В начале 80-х, когда карате запретили, а самых известных тренеров начал «сажать» КГБ, Борис успел уехать в Штаты. А я уже не мог без боевухи. Я искал других учителей – и они появлялись. Я учился боевому самбо у Генриха Шульца, ученика самого Харлампиева, и видел эту систему в ее первоначальном виде, еще не «каратизированную». Я занимался рукопашным боем у инструктора, чье имя до сих пор лучше не называть – и практиковал Вьет-во-дао, вьетнамское ушу, стиля Во-ви-нам, у Алексея Овчинникова, ученика действительно сильного вьетнамского мастера. Все они, после первых тренировок, говорили примерно одно и то же: «Ты уже старый, и у тебя полностью отсутствуют какие-либо физические данные для боевухи – но я согласен с тобой работать». Мое засранное серое вещество, очевидно, было уже достаточно расчищено…

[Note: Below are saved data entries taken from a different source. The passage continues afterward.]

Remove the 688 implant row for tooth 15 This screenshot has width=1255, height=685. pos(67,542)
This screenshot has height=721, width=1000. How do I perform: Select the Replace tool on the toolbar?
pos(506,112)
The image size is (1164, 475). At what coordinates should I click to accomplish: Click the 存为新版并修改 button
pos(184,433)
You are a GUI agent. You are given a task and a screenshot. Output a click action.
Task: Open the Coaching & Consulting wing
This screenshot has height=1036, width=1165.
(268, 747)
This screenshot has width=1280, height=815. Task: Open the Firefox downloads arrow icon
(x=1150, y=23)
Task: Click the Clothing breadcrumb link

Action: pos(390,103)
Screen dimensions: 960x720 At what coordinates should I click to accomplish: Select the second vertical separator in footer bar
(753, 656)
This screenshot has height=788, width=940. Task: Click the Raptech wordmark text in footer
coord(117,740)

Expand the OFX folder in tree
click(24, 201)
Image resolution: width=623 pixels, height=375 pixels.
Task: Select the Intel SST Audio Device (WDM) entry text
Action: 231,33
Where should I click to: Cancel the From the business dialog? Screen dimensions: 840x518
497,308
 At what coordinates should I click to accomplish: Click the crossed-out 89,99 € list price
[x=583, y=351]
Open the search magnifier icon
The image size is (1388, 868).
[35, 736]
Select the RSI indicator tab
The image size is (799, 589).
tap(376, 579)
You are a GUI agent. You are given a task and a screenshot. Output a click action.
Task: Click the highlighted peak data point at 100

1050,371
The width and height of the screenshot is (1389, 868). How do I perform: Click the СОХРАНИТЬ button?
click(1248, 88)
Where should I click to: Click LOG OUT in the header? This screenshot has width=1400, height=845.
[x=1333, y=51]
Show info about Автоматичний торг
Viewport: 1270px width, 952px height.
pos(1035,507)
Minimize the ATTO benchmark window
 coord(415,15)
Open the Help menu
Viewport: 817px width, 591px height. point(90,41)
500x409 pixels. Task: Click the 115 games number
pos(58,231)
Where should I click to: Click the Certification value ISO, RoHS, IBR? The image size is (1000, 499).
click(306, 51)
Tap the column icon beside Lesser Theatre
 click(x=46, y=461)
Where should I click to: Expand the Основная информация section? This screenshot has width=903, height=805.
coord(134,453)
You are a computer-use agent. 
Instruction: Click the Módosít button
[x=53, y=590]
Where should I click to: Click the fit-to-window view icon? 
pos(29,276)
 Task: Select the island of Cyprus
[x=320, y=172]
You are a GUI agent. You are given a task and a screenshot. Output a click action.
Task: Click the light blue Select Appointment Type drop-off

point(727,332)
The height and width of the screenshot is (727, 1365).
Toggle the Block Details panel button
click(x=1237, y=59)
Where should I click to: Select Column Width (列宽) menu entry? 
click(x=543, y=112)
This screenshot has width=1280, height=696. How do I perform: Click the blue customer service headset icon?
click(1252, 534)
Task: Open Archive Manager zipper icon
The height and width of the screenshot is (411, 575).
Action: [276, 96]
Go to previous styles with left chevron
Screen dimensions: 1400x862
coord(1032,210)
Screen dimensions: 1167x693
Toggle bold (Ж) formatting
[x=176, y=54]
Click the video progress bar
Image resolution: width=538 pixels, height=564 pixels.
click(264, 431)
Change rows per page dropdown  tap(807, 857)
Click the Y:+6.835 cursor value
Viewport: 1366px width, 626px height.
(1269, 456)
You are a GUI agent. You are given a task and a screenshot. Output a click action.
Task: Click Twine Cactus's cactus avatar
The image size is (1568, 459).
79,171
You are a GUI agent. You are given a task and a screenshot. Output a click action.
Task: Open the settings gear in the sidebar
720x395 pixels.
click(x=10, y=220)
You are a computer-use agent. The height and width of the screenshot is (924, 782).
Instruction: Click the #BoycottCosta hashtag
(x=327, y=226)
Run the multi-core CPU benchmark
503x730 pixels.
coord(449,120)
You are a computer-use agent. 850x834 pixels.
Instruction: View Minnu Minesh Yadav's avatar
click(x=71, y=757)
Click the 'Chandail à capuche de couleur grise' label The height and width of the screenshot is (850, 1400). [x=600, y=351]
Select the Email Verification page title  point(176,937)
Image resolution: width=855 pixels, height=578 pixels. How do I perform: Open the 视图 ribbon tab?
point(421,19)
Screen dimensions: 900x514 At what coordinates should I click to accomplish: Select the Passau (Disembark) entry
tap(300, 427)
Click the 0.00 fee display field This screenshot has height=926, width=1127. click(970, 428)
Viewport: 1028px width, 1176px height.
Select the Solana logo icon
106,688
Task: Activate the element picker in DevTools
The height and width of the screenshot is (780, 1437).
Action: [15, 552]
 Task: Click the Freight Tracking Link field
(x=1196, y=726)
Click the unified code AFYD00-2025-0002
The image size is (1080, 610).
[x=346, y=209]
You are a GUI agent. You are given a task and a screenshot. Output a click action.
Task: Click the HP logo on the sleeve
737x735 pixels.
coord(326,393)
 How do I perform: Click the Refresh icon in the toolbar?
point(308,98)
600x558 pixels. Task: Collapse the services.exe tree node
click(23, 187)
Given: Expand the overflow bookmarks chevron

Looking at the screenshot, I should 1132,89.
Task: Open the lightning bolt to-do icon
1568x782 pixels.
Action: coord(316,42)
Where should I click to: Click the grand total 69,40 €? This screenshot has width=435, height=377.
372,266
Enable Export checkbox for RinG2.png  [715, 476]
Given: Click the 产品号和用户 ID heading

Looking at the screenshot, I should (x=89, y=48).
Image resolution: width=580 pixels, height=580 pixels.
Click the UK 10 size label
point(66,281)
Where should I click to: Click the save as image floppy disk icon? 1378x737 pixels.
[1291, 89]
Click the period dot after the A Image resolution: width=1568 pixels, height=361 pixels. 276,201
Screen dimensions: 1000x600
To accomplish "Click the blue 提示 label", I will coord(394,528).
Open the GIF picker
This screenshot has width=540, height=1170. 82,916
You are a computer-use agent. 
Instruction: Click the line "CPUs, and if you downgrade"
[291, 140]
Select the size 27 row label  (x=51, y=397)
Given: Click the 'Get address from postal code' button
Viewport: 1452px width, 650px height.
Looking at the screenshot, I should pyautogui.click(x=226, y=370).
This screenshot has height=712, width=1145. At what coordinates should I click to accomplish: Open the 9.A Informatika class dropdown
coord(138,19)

Параллельно с этим я поступил в институт физкультуры им. Лесгафта, который закончил в 90-м, перед самым отъездом в Израиль. Будучи «возрастным» студентом и находясь в приятельских отношениях с половиной преподавателей (в то время я уже работал тренером по дзюдо в подростковом клубе), я мог получать зачеты по спортивным дисциплинам «автоматом», без реальной сдачи нормативов. Но для меня это было принципиально важно, и я сдал все положенные нормативы по всем видам спорта – от беговых коньков до барьерного бега. Задохлик, которого не бил при случае только ленивый и который в десятом классе ни разу не мог подтянуться на турнике – ушел в небытие…

Поезд на Будапешт, которым я уезжал из Союза, уходил в 6 вечера. В 7 утра того же дня я был на последней тренировке по Вьет-во-дао – несмотря на всю беготню и хлопоты перед отъездом, я не пропустил ни одного занятия. В конце тренировки Алексей отвел меня в другой зал и дал три традиционных упражнения школы, которые он никому не показывал – как прощальный подарок и в знак уважения.

Своего последнего учителя, недавно покинувшего этот мир мастера Сырсанаты Александра Акилова, я встретил уже в Израиле. Но это – уже отдельная тема.

…Лет десять тому назад я томился в ожидании задержавшегося рейса в вильнюсском аэропорту. Сидевший рядом японец, постарше меня, спросил о чем-то на хорошем английском. Мы разговорились – и он поинтересовался, бывал ли я в Японии и что я вообще о ней знаю. Я усмехнулся про себя и вывалил на японца всю свою японщину: от древних трактатов «Кодзики» и «Нихонги» до «Гэндзи-моногатари», Акутагавы и современных авторов; разумеется, синтоизм (Идзанаги, Идзанами, богиня Аматерасу) и дзен (Риндзай, Догэн, Хакуин) были упомянуты. Японец впал в шоковое состояние, как будто ему предложили решить коан «Хлопок одной ладони». На его вопросы «как? откуда? почему?» я просто рассказал, что в возрасте четырнадцати лет посмотрел фильм «Сугата Сансиро» – и этот фильм определил мою жизнь. Когда мы прощались, японец поклонился – дольше, чем принято кланяться младшему по возрасту незнакомому человеку.

«Сугата Сансиро».
«Гений дзюдо».
Пятьдесят лет тому назад…

На фото: кадр из кинофильма «Гений дзюдо»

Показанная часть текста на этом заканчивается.